Standardise your SVN layout

If you're not using separate folders for tags and/or branches, you can just skip to the next setion.

As described in Bitbucket's SVN Tutorial, it's best to use a standardised configuration before starting the migration. Otherwise you'd have to manually change the config file to avoid errors during the last (cleanup) step. The ideal situation is to have a trunk, branches and tags layout. For example, I used the following commands:

svn rename master trunk
mkdir branches
svn add branches
svn rename some-feature branches/some-feature
svn commit

Creating an authors file

If you want your commits to be assigned to the proper names, you can use Atlassian's Migration Script, or simply create the authors.txt file with the following structure:

svnuser = User Realname <user@mail.to>
svnother = Other Name <other@mail.me>

If you find this too much hassle, just leave the file and the --authors-file argument away from the comments below.

Execution

Clone to Git

Then, the actual cloning to git. If you're using the standard layout as described above, you can simply use the --stdlayout option, otherwise you have to specify trunks, branches and/or tags manually using the --trunk, --branches and --tags options:

# Standardised layout
git svn clone --stdlayout --authors-file=authors.txt svn://your.server.tld/repo /target/path

# Non-standard layout
git svn clone --trunk="/master" --branches="/projects" --tags="/releases" --authors-file=authors.txt svn://your.server.tld/repo git_repo_name

# Linear layout (no branches or tags)
git svn clone --authors-file=authors.txt svn://your.server.tld/repo /target/path

Keep in mind the cloning process is aggressively — desperately — trying to find as much information as it can, which results in errors flying all around. The best suggestion I have is to simply see what the result looks like and change your parameters accordingly. For testing, you could specify a subset of revisions, for example: -r 1000:HEAD.

Cleaning up Git

If you were using branches and/or tags in your svn repository, the resulting Git repository set these up a remote branches. If you plan on syncing your git repository back to svn, these remote branches help a lot and this section can be skipped.

Atlassian's tutorial suggests using a java-tool, but this tool isn't maintained anymore and therefore doesn't work as it should.

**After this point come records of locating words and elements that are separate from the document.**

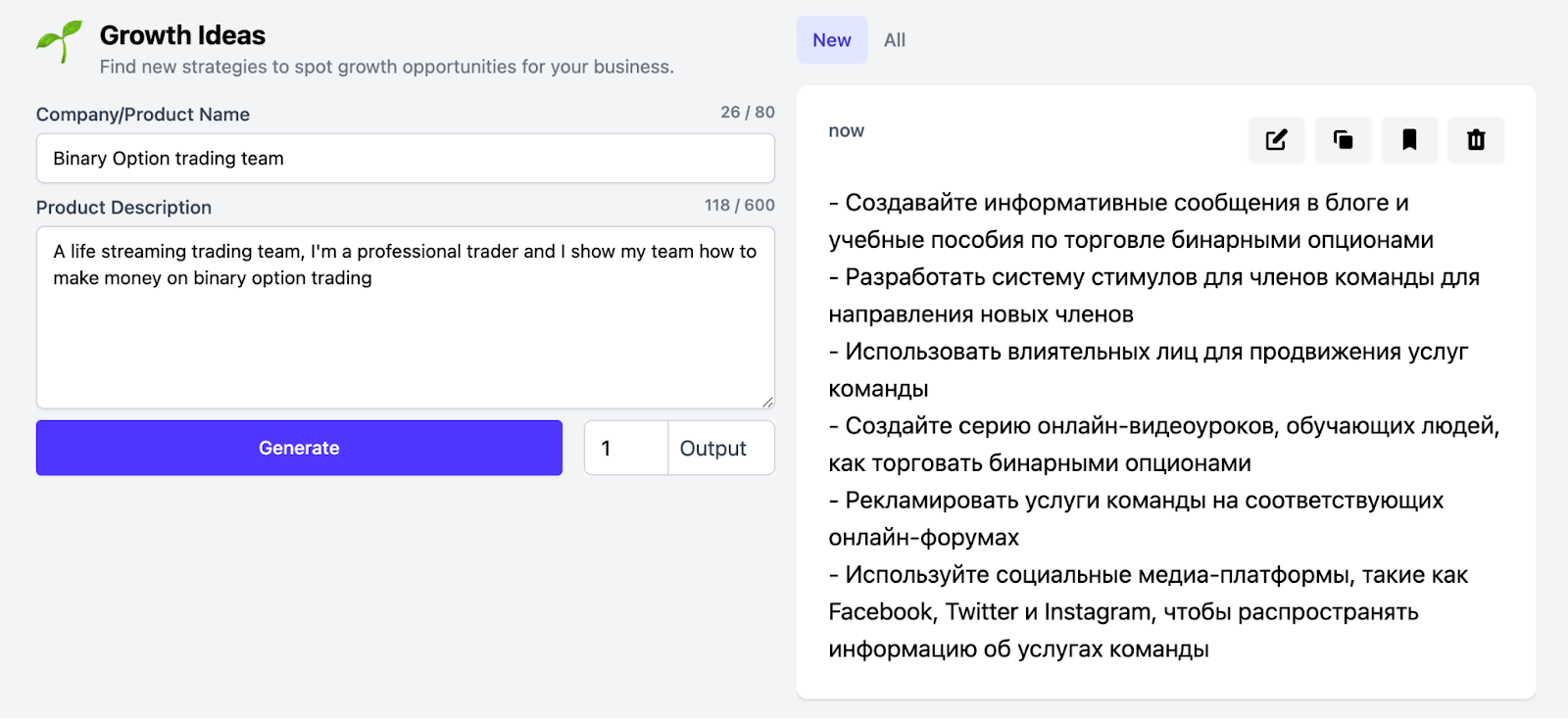Delete the generated result via trash icon

[x=1476, y=140]
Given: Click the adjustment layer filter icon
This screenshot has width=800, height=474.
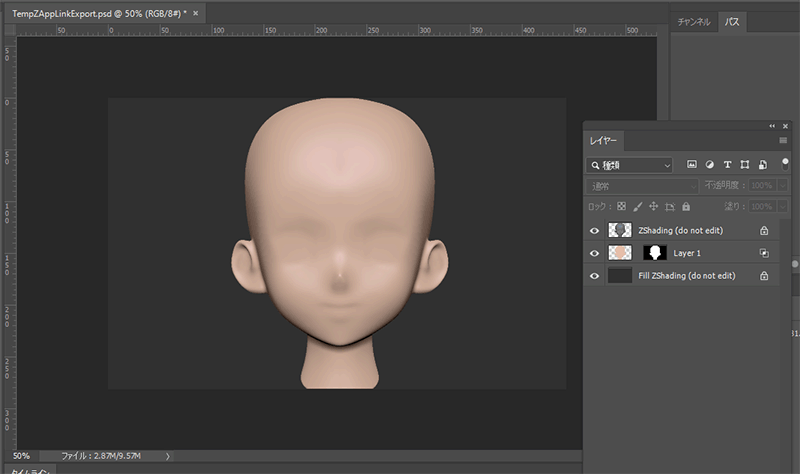Looking at the screenshot, I should 709,164.
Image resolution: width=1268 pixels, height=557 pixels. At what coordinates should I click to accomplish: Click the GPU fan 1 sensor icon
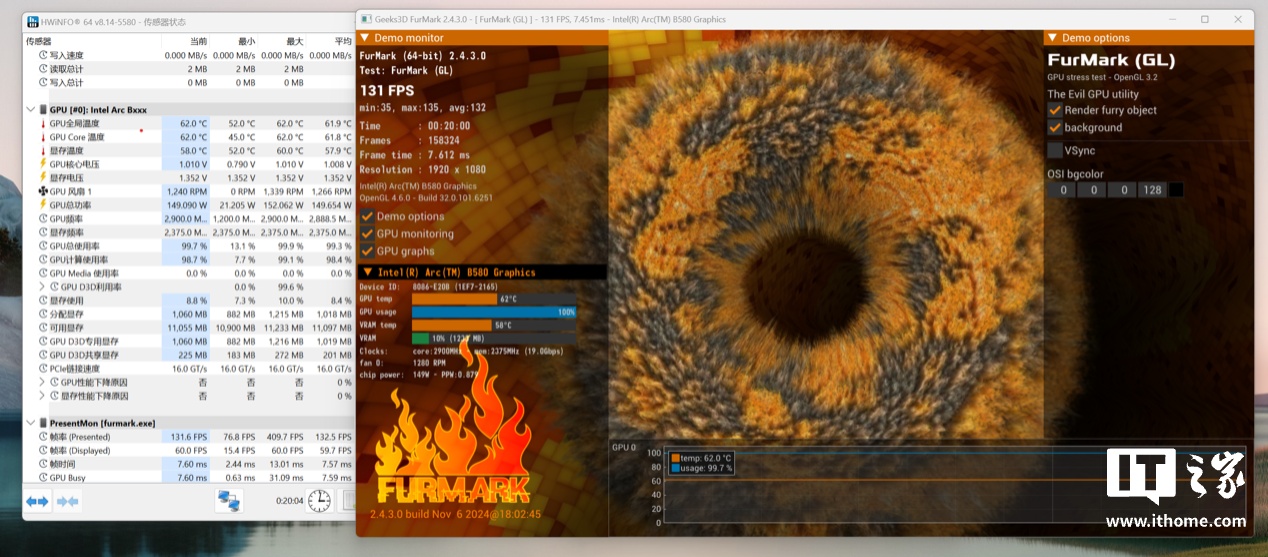[42, 191]
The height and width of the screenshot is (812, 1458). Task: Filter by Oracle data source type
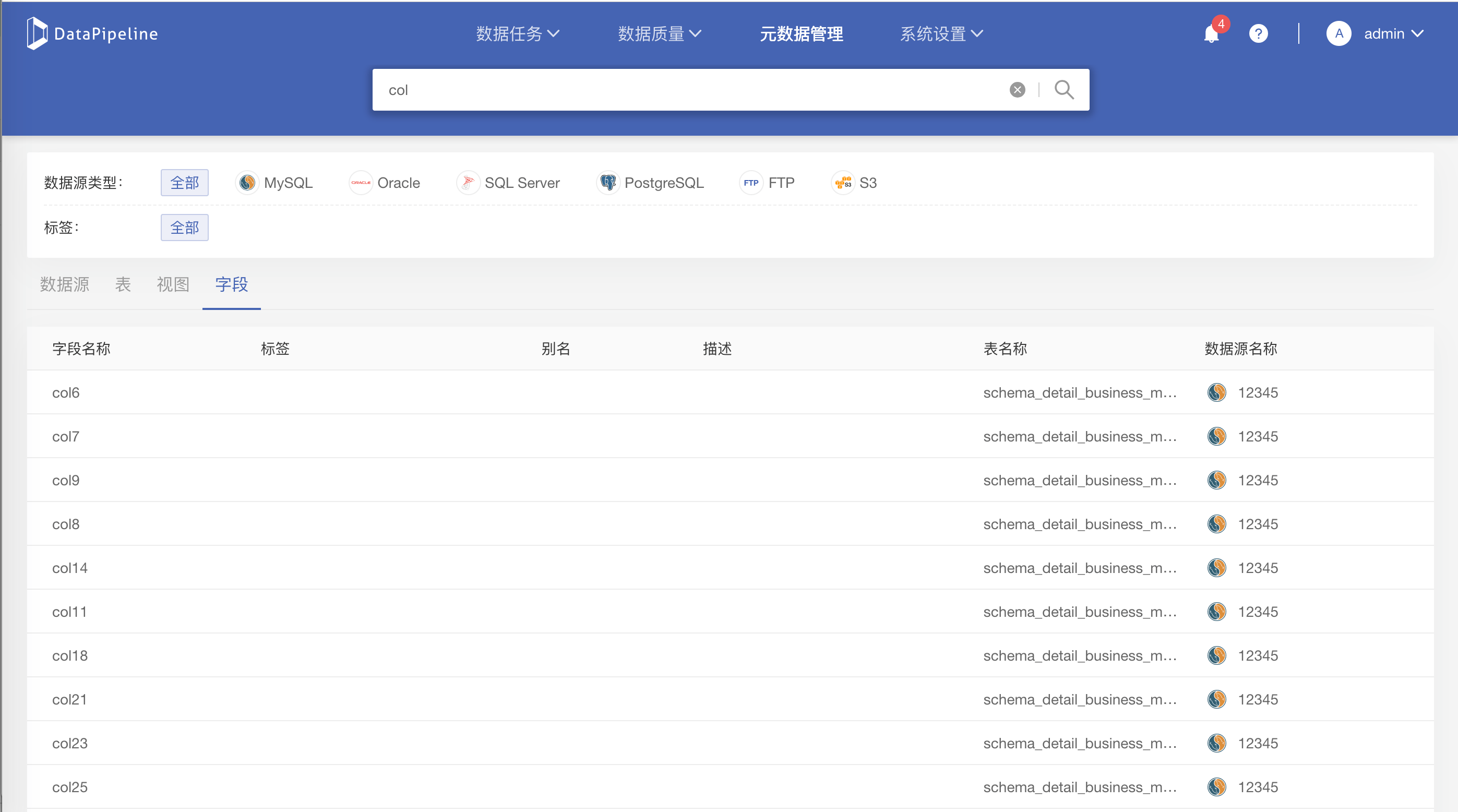coord(385,183)
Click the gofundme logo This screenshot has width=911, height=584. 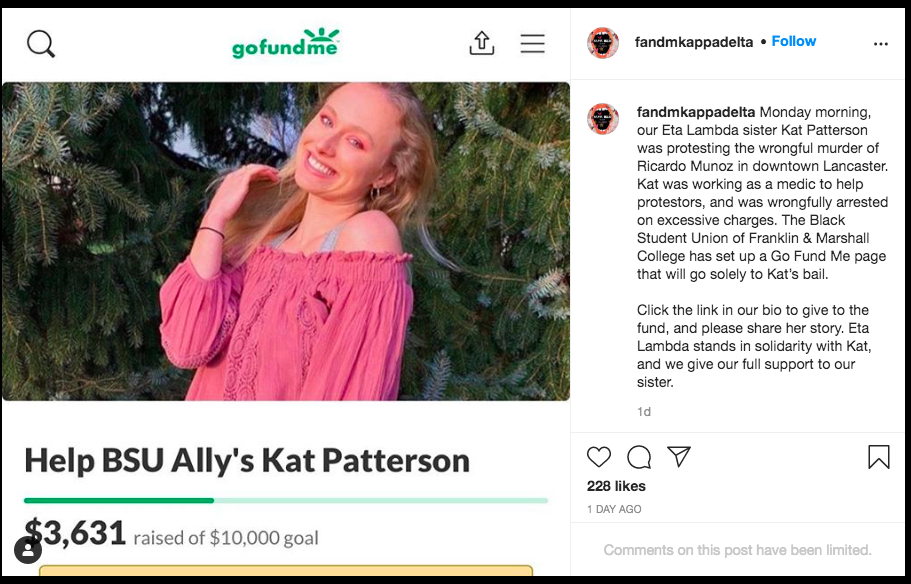tap(285, 43)
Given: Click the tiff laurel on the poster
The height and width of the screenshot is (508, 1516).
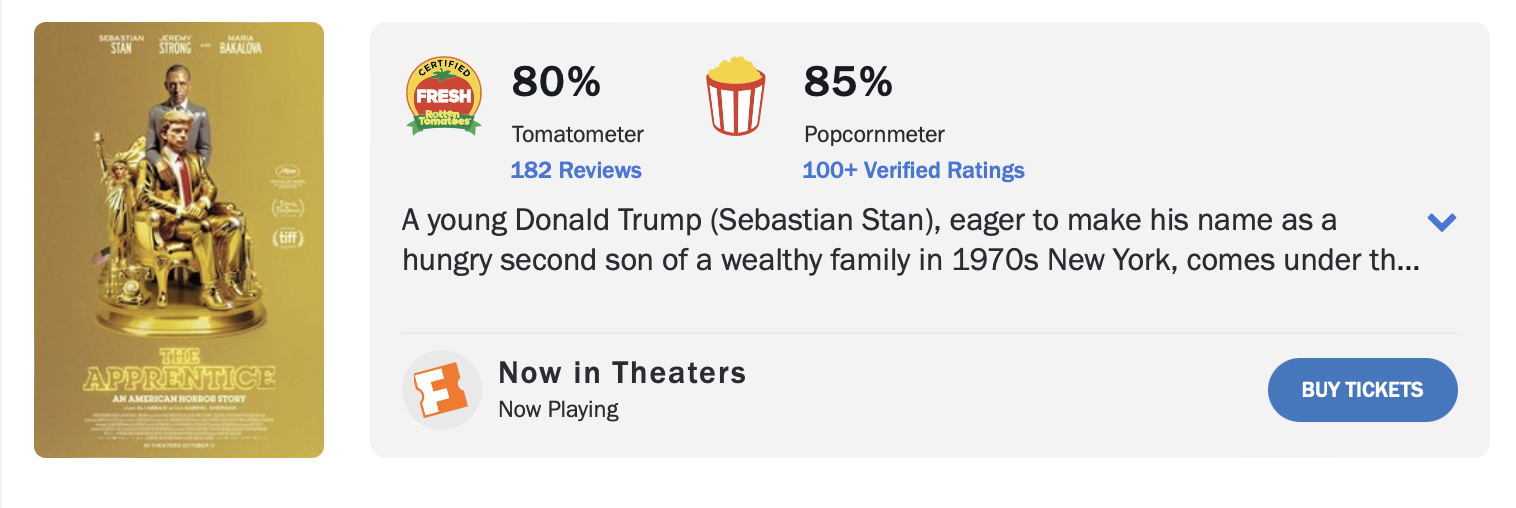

So, we'll do it manually.

Using slightly modified commands from Sailmakers' great tutorial, we can manually make the remote branches and tags branches:

# Making remote branches local
for branch in `git branch -r | grep -vE "trunk|tags" | cut -d/ -f2`; do
  git branch $branch origin/$branch
done

# Making remote tags local
for tag in `git branch -r | grep "tags/" | cut -d/ -f3`; do
  git tag -a -m"Converting SVN tag $tag" $tag remotes/origin/tags/$tag
done

To check if all worked ok, use:

# List all tags
git tag -l

# List all branches
git branch -a

Adding Bitbucket as origin

Now to push it all to Bitbucket, first create a new GIT project on bitbucket.org and use the suggested commands below "I have an existing project", they'll look something like this:

git remote add origin git@bitbucket.org:username/projectname.git
git push -u origin master
git push --all
git push --tags

Conclusion

Even though this process is quite cumbersome, it'll migrate your svn history to git, keeping all logs, branches and tags in tact. That said, getting the git svn clone commands set up properly can be quite cumbersome. Nonetheless, once you succeed, you can finally benefit of the — in my opinion — improved workflow git offers.